The 1950’s: Analytics in Research Organizations
- Key Players:
- Research Organizations
- Significant Events:
- In 1950, the ENIAC (Electronic Numerical Integrator And Computer) ran a set of mathematical equations to predict the air flow in the upper levels of the atmosphere, leading to the use of computers to help forecast the weather.
- In 1951, Swedish mathematician Weibull published a paper explaining continuous probability distributions, used to assess product reliability, determine mean life, probability of failure at a specific time and estimate overall failure rates. This analysis is extremely valuable in warranty analytics.
- Punch cards were developed to store computer generated data – and by the 1950’s, were being widely used by businesses and governments.
- The hard disk drive (HDD), introduced by IBM in 1956, weighed over a ton and was the size of a refrigerator. With 3.75 MB of storage, the first hard disk drive (HDD) had enough storage space to hold an mp3 file, 45 seconds of low-res video, or 5 million characters of text.
Figure 2 – Dijkstra’s Algorithm
- In 1959, Dijkstra published an algorithm for finding the shortest paths between nodes in a graph (see Figure 2), which could represent, for example, airports or road networks.

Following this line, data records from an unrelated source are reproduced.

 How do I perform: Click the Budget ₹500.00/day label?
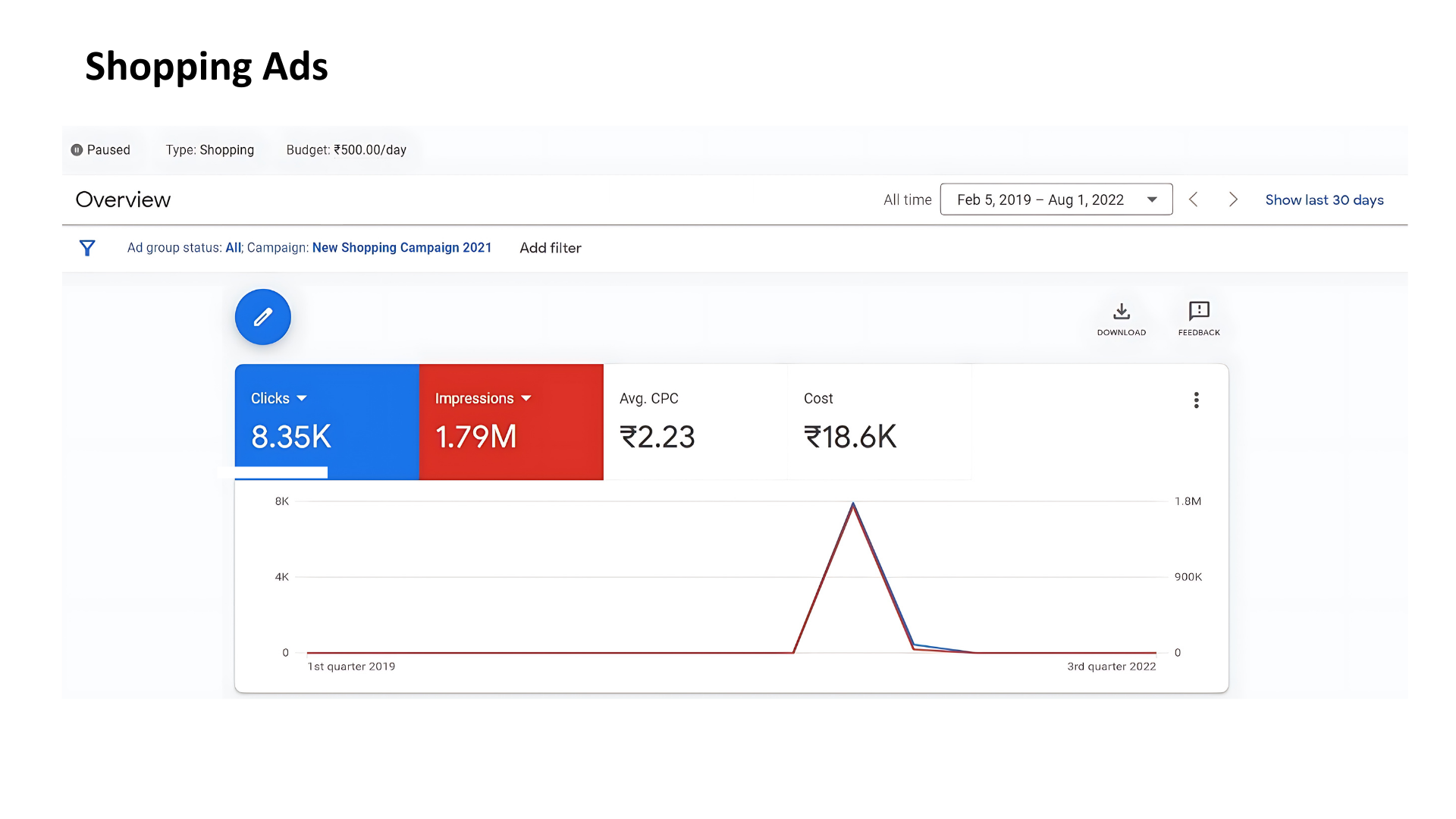pos(346,150)
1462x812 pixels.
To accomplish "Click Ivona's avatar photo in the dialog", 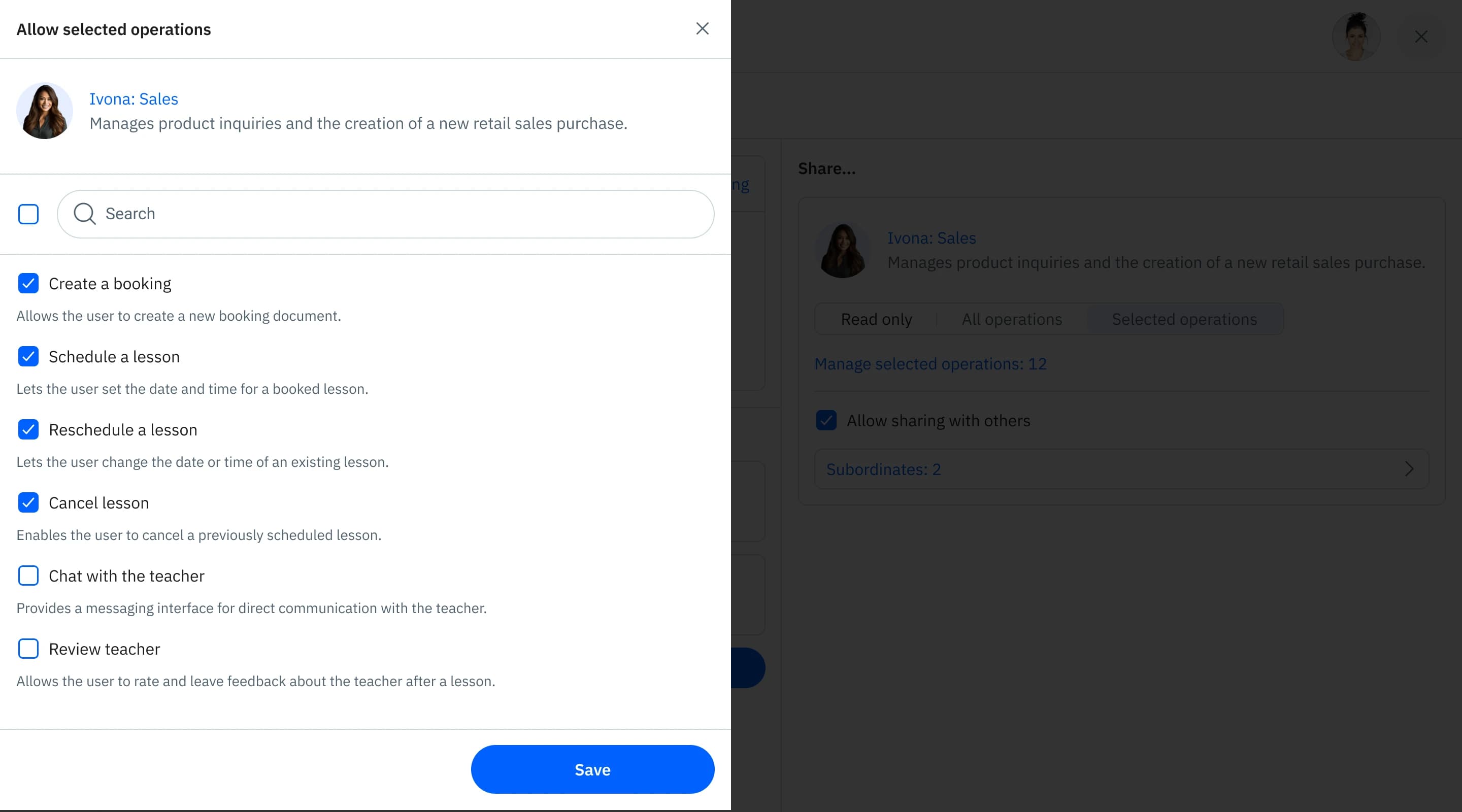I will (44, 111).
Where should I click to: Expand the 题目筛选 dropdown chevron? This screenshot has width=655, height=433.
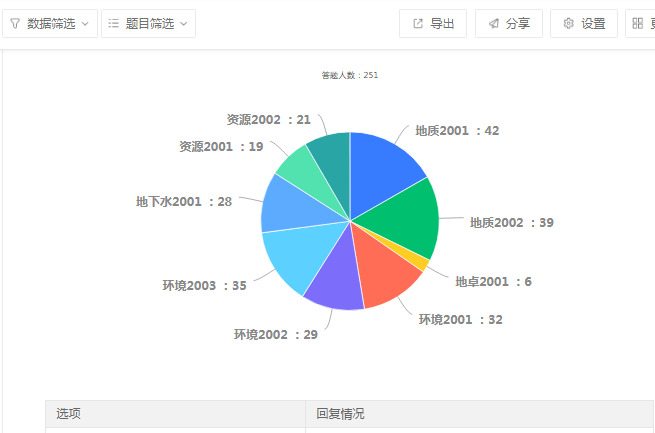[x=183, y=23]
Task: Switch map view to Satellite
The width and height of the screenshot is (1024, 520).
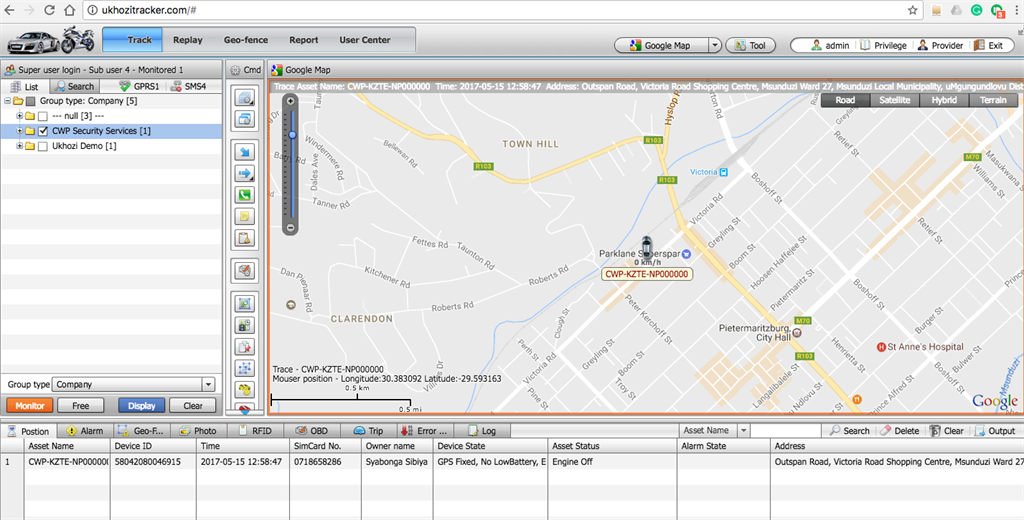Action: point(896,100)
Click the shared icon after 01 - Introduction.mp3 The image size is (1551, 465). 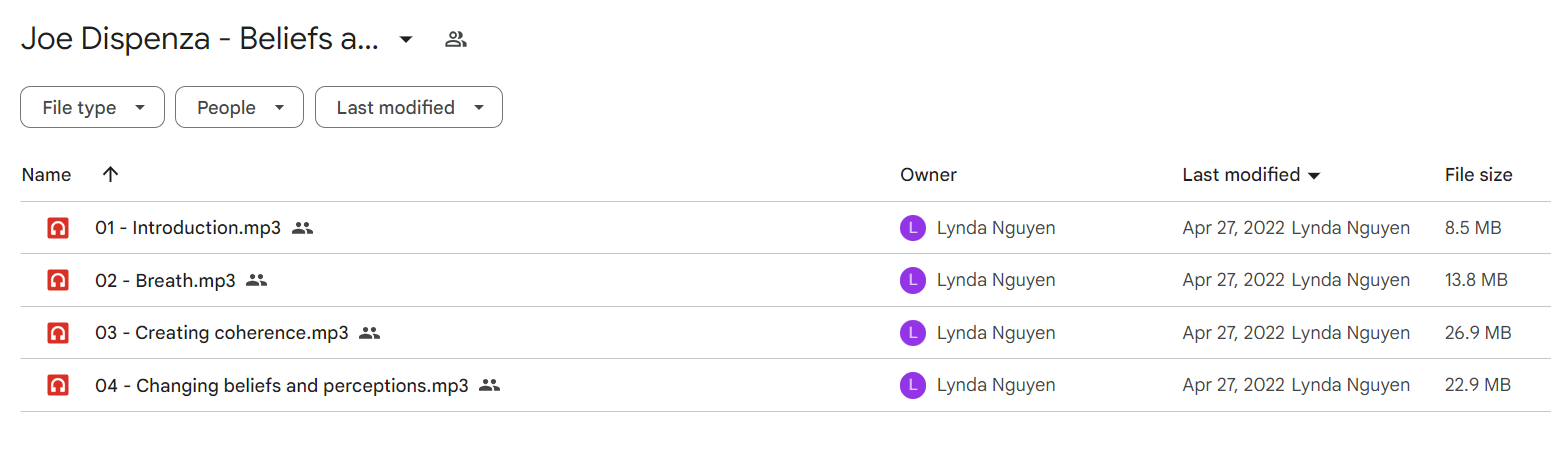pos(303,228)
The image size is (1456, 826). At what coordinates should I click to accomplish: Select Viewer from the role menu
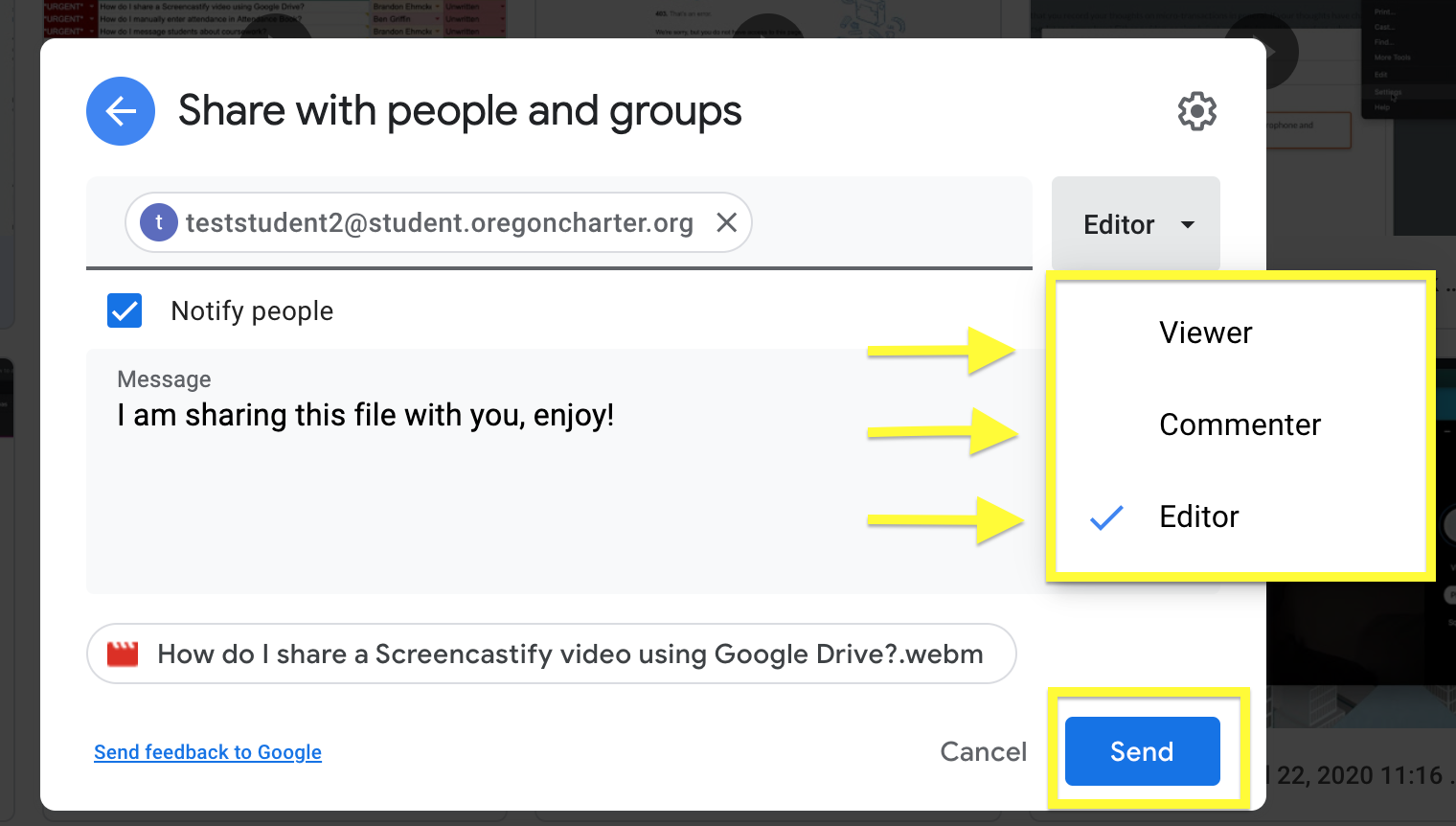coord(1206,333)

- Nonlinear programming – the process of solving an optimization problem defined by constraints, over a set of unknown variables, along with an objective function to be maximized or minimized, where some of the constraints or the objective function are nonlinear (e.g. 3X is a linear term, 3X² is nonlinear).
- Computer-based heuristic problem solving – where finding an optimal solution is impossible or impractical, heuristic methods can be used to speed up the process of finding a satisfactory solution. Examples that employ heuristics include using a rule of thumb, an educated guess, an intuitive judgment, a guesstimate, stereotyping, profiling, or common sense.